* [Passage provided]
══════

III) Conjugated Polymers
[0056] The conjugated polymer is a conducting (electrons or ions)
coating (also known as conductive polymers), inter-connected
network, or matrix that can be formed by electrochemical
polymerization, chemical (oxidative or vapor deposition)
polymerization, and in situ polymerization in a tissue or around
cells or in a gel or scaffold or any combination thereof. The
conjugated polymer can be deposited on a substrate using a variety
of methods including but not limited to electrochemical deposition,
evaporation, spin-coating, solvent-casting, chemical vapor
deposition (CVD), layer-by-layer electrostatic interaction,
electrostatic processing (electrospray/jetting/spinning),
compressed air-spray, and atomization.
[0057] The term "conjugated polymer(s)" is used interchangeably
with "conducting polymer(s)". Conjugated polymers are formed from
their monomeric form via electrochemical polymerization, oxidative
polymerization and other methods commonly used in the art. The
conjugated polymer polymerized around an electrically conjugated
substrate can also be referred to as a conducting polymer network
due to its three dimensional, fuzzy, soft fibrils that extend out
from the electrically conjugated substrate. In some embodiments,
the conducting polymer network contains embedded biological
components including cells, cellular constituents, bioactive
molecules or substances and combinations thereof. In certain
embodiments of the present technology, the conjugated polymers can
be polymerized in the presence of dopants, tissue, cells, cell
parts, cellular constituents, other bioactive molecules, viral,
plasmid, yeast, dendromer, quantum dot, or micro-nano particle gene
delivery vectors, and/or biodegradable micro-nano particles or
fibers that are comprised of naturally-derived or synthetic
polymers that may be decorated with surface functional groups or
molecules intended for interaction with specific cells or molecules
in the target effector tissue or may be employed for
controlled-release delivery of one or more bioactive molecules,
including, but not limited to, neural cell adhesion molecule
(N-CAM), neuroglial CAM or NgCAM, TAG-1, contactin-2,
myelin-associated glycoprotein (MAG), and deleted in colorecteal
cancer protein (DCC); extra cellular matrix adhesion molecules:
e.g. laminin, fibronectin, tenascin and perlecan; muscle and/or
cell surface markers (CD) molecules and the like and combinations
thereof contained within.

══════

* [Entries supplied]
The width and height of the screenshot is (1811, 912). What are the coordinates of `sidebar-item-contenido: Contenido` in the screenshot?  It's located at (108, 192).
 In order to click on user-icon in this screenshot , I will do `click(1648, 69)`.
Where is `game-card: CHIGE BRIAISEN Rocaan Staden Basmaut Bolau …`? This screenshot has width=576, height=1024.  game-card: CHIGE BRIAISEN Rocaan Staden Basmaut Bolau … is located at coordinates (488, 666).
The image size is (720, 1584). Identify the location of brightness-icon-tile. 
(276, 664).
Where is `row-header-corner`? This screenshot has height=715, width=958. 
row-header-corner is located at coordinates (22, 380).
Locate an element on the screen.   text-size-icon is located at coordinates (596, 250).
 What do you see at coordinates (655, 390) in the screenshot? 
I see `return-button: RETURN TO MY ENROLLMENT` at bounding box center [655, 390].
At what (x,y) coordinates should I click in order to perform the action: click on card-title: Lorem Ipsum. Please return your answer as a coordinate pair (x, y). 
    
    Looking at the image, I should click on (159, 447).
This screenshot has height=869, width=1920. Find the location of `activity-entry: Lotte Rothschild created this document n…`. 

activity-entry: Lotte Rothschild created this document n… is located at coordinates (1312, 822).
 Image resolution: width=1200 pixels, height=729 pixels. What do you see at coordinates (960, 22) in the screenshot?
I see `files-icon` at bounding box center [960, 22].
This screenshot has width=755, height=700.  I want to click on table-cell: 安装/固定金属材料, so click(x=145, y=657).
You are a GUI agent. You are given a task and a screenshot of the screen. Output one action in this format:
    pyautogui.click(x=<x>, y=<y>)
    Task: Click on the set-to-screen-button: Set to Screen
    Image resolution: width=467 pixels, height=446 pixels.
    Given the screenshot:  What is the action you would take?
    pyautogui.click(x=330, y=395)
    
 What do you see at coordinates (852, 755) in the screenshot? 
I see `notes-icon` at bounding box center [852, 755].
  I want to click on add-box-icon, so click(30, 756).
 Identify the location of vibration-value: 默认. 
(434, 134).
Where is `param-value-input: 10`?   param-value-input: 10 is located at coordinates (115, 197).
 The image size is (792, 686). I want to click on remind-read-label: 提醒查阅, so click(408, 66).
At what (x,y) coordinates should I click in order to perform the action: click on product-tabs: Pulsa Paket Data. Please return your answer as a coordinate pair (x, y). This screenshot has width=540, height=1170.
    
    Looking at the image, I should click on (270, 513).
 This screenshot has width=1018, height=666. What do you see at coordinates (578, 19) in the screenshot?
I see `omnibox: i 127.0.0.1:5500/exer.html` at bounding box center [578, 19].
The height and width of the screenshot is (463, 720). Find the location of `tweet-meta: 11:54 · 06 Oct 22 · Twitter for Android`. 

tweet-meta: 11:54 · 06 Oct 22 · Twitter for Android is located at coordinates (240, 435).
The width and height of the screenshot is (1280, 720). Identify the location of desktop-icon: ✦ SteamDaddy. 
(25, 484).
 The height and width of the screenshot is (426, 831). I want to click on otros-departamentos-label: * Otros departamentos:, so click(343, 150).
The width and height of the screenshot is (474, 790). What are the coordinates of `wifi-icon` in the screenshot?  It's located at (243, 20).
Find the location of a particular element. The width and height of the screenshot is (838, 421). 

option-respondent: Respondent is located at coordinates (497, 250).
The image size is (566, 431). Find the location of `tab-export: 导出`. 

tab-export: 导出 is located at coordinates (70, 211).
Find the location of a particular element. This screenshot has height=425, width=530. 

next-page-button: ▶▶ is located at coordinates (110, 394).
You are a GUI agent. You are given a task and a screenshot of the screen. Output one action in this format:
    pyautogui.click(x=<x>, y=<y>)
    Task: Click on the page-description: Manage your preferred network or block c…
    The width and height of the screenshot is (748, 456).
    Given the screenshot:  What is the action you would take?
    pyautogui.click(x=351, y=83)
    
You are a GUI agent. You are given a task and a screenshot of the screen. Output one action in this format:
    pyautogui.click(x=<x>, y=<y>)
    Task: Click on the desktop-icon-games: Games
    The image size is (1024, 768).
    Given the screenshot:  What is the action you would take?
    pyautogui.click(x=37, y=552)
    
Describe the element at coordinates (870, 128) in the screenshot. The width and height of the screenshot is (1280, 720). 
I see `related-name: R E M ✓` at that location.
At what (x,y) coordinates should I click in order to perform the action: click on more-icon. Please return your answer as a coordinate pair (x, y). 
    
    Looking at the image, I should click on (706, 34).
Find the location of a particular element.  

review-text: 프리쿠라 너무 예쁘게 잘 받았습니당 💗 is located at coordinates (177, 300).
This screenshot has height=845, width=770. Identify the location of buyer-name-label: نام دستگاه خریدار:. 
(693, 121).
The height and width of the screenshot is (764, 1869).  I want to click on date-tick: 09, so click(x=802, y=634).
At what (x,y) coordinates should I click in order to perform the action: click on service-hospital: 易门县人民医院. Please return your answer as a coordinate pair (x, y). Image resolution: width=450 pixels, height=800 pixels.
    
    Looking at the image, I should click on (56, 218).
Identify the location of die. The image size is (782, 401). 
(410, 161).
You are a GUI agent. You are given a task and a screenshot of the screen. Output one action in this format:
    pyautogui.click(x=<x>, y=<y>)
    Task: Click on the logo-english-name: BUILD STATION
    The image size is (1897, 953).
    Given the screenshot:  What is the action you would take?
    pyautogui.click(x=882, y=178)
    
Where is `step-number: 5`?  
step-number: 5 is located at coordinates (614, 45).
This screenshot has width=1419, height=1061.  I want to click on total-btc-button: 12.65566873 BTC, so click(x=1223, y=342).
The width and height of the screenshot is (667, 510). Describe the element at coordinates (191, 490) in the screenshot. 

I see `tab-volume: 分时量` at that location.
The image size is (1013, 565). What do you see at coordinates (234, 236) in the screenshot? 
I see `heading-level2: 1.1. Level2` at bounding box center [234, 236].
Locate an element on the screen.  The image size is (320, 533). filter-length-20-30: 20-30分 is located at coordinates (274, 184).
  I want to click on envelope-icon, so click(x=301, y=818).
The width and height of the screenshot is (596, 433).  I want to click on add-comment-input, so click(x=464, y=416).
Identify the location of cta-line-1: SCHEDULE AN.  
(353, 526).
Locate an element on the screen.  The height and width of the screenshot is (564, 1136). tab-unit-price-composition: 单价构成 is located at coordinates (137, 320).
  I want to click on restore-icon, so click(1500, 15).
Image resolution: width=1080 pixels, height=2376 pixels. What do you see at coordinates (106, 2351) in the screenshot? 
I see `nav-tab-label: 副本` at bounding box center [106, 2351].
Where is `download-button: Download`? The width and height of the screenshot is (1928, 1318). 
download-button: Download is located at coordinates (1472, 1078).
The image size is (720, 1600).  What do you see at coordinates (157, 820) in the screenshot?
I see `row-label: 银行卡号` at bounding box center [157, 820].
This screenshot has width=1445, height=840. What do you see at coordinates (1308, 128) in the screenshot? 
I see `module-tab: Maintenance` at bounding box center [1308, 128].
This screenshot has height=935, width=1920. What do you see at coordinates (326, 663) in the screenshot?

══════

* [Your task] Extend the conjugated polymers passage, starting after its last sentence.

* [Written answer]
[0058] In some embodiments, the conducting polymers can include,
but are not limited to: polythiophenes,
poly(3,4-ethylenedioxythiophene) (PEDOT), poly(pyrrole),
polyanilines, polyacetylenes, poly-3-hexylthiophene, melanins both
natural and synthetic, poly (diallyldimethylammonium chloride,
poly-4-vinylpyridine, poly(vinylalcohol), conjugated derivatives
thereof, functionalized polymers thereof, polymer blends thereof
and composites with the ability to conduct electronic charge or
ions, and hybrid polymer-metal materials that are electrically or
ionically conductive. Other conjugated polymers useful in the
present technology can include functionalized copolymers made from
EDOT and other conducting polymer derivatives, functional groups
such as RGD, IKVAV, YIGSR peptides, and other functional groups
that can be covalently attached to the conducting monomer, or they
can be linked to spacers having bifunctional moieties that can be
attach to the conjugated monomer used in making the conjugated
polymer. A covalent attachment can be effected using any covalent
chemistry known in the art, for example carboxylic functional
attachment. Examples of preferred covalent attachment chemistries
include amine, amide, ester, ether, and their heteroatom cognates,
e.g., sulfonamide, thioether, and so forth. Typically, each pair of
entities to be joined can jointly comprise a pair of reactive
groups, such as a nucleophile and an electrophile, one respectively
on each member of the pair. Where the biological entity
(biomolecule, cell, cell fragment, organelle, or other biologically
active molecule) is to be directly attached to the monomer or
polymer, each will contain one reactive group of a pair. Where
attachment is to take place through a linker, the linker will
contain two reactive groups, one of which is capable of covalently
reacting with a reactive group of the monomer and the other of
which is capable of covalently reacting with a reactive group of
the biological entity. The reactive group(s) can be already present
as part of the monomer, linker, or biological entity, or it can be
added thereto by reaction prior to performing the attachment
reaction. Where attachment is to take place through a linker, the
linker can be attached first to the polymer, first to the
biological entity, or concurrently to both. Typically, the entities
to be covalently attached can be suspended or dissolved in an
appropriate solvent, e.g., aqueous methanol, aqueous ethanol,
acetonitrile, dimethyl formamide, acetone, dimethyl sulfoxide, or a
combination thereof, at an appropriate pH, commonly about pH 7 to
about pH 10, and at a temperature from about 10.degree. C. to about
40.degree. C. A neutral-to-basic pH is typically used and this is
in most cases provided by addition of a base to the reaction
medium. Examples of preferred bases for this purpose include
inorganic bases and organic nitrogenous bases. Among inorganic
bases, metal hydroxides, carbonates, and bicarbonates are
preferred, preferably alkali metal hydroxides, carbonates, and
bicarbonates, and combinations thereof.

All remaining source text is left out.